>>>>>
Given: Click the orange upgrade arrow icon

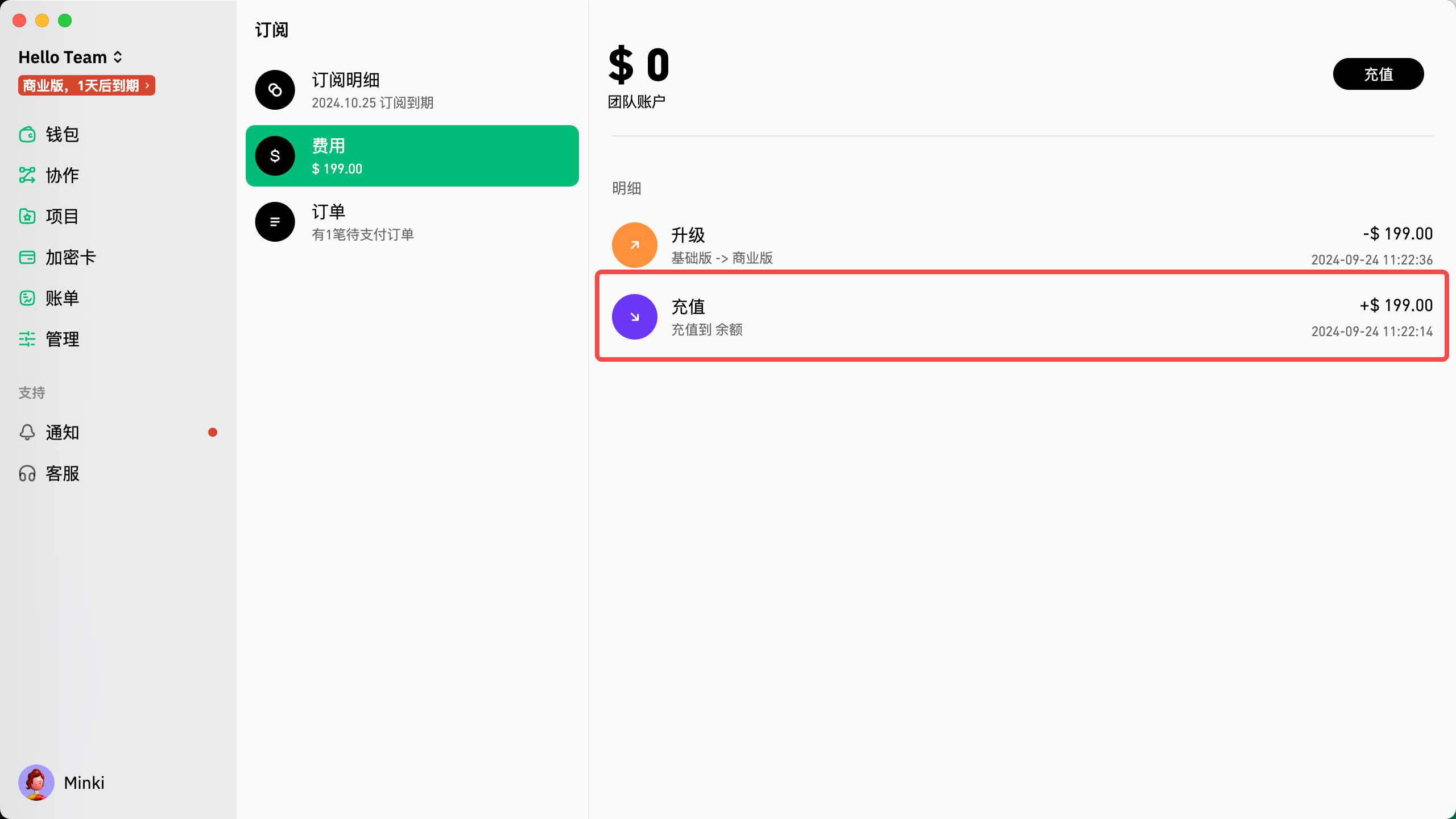Looking at the screenshot, I should pos(635,245).
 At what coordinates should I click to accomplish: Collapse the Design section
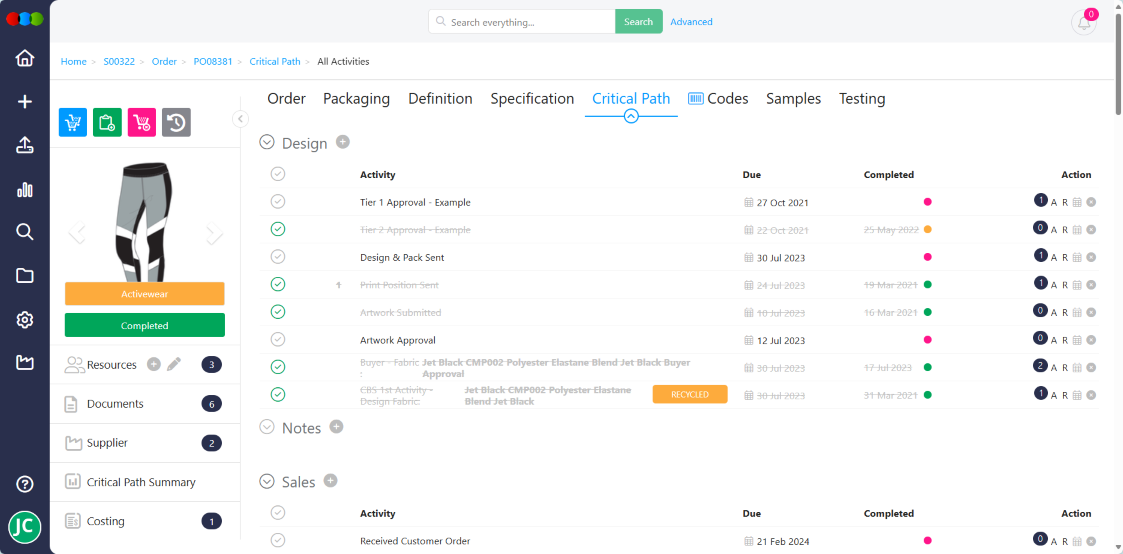pyautogui.click(x=267, y=143)
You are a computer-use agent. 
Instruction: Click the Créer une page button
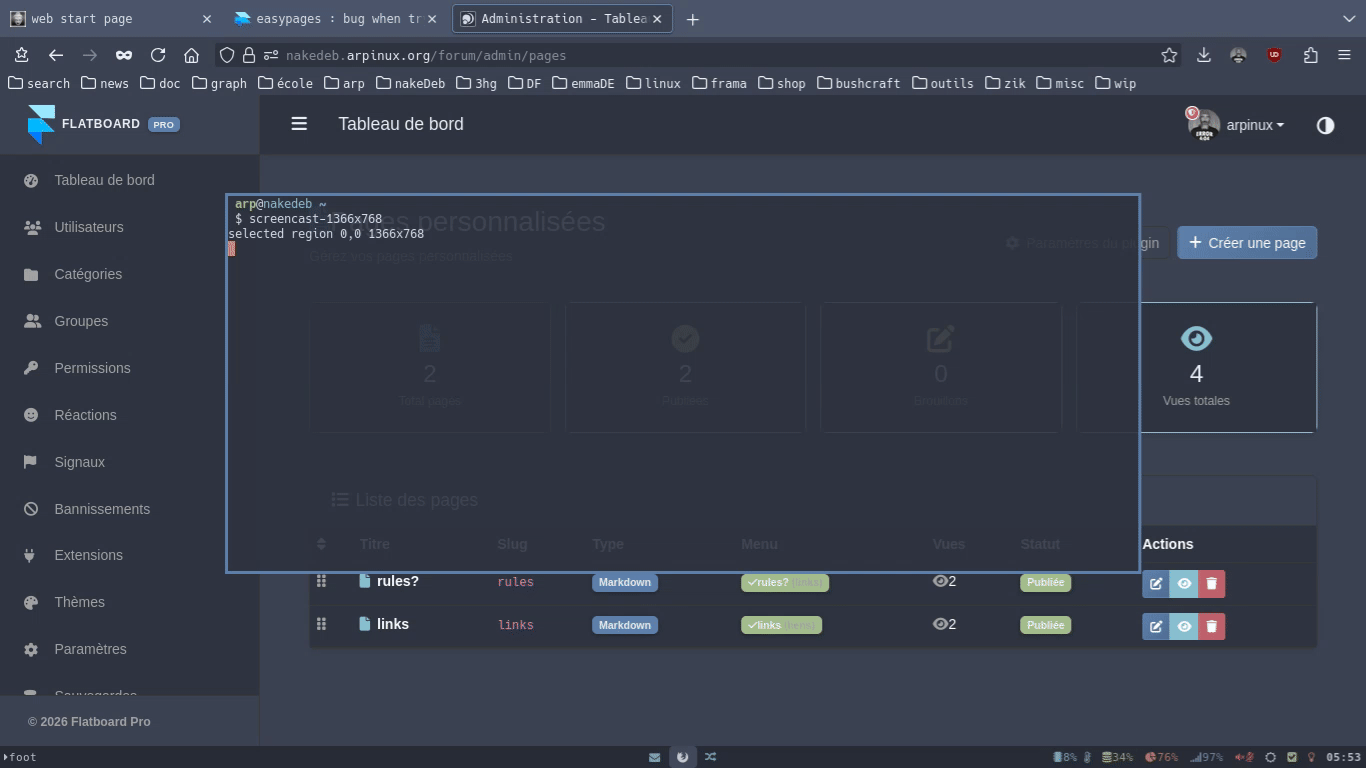coord(1247,243)
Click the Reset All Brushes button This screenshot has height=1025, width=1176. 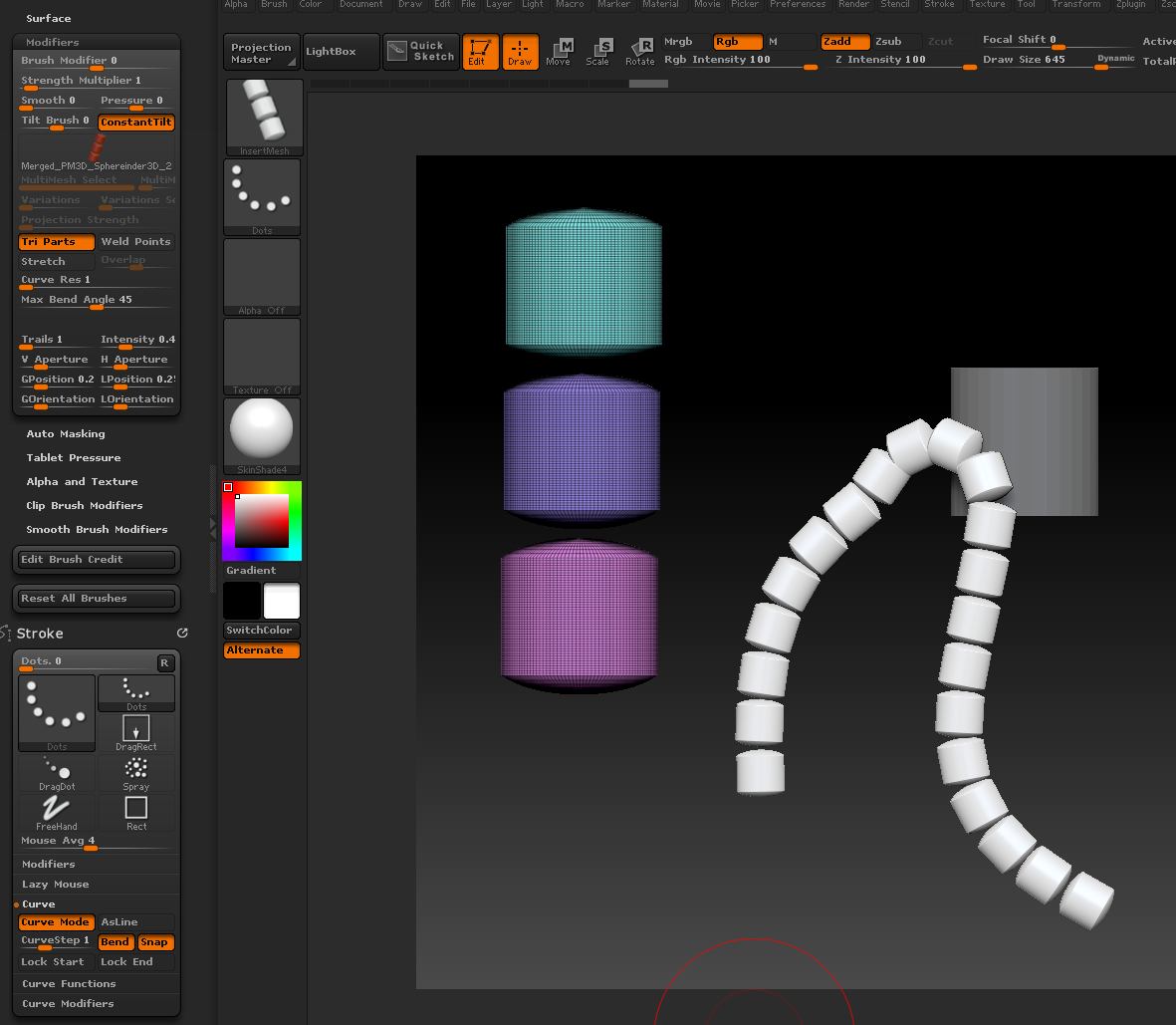tap(97, 599)
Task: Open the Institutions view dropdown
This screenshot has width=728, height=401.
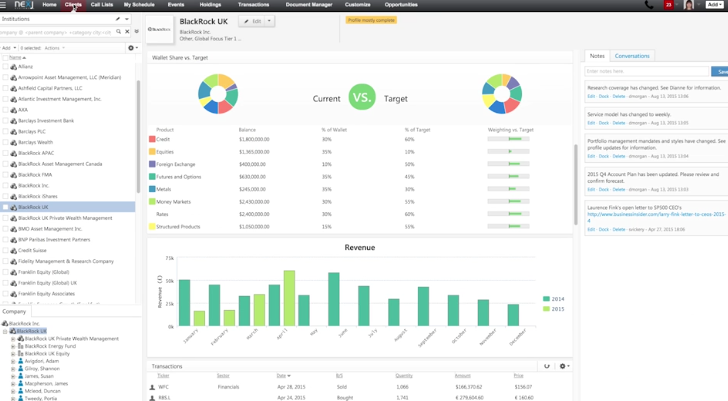Action: coord(127,19)
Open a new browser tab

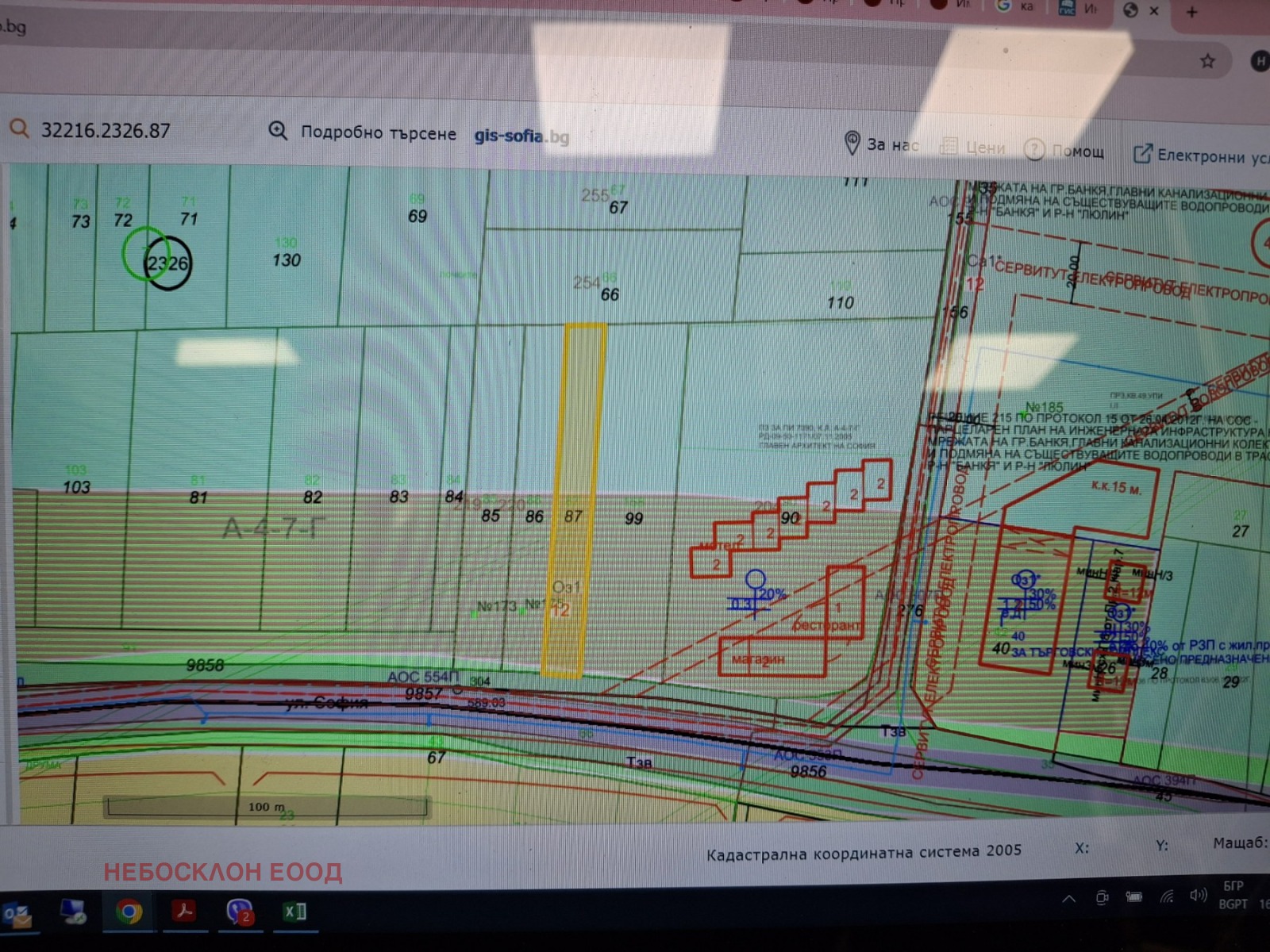tap(1191, 12)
<<<<<
Your assignment: No pictures should appear in the copy; write out exactly the lines from the one containing "Task: Open the Institutions view dropdown" through the end of the material.

Expected answer:
Task: Open the Institutions view dropdown
This screenshot has width=728, height=401.
Action: coord(127,19)
Open a new browser tab

tap(1191, 12)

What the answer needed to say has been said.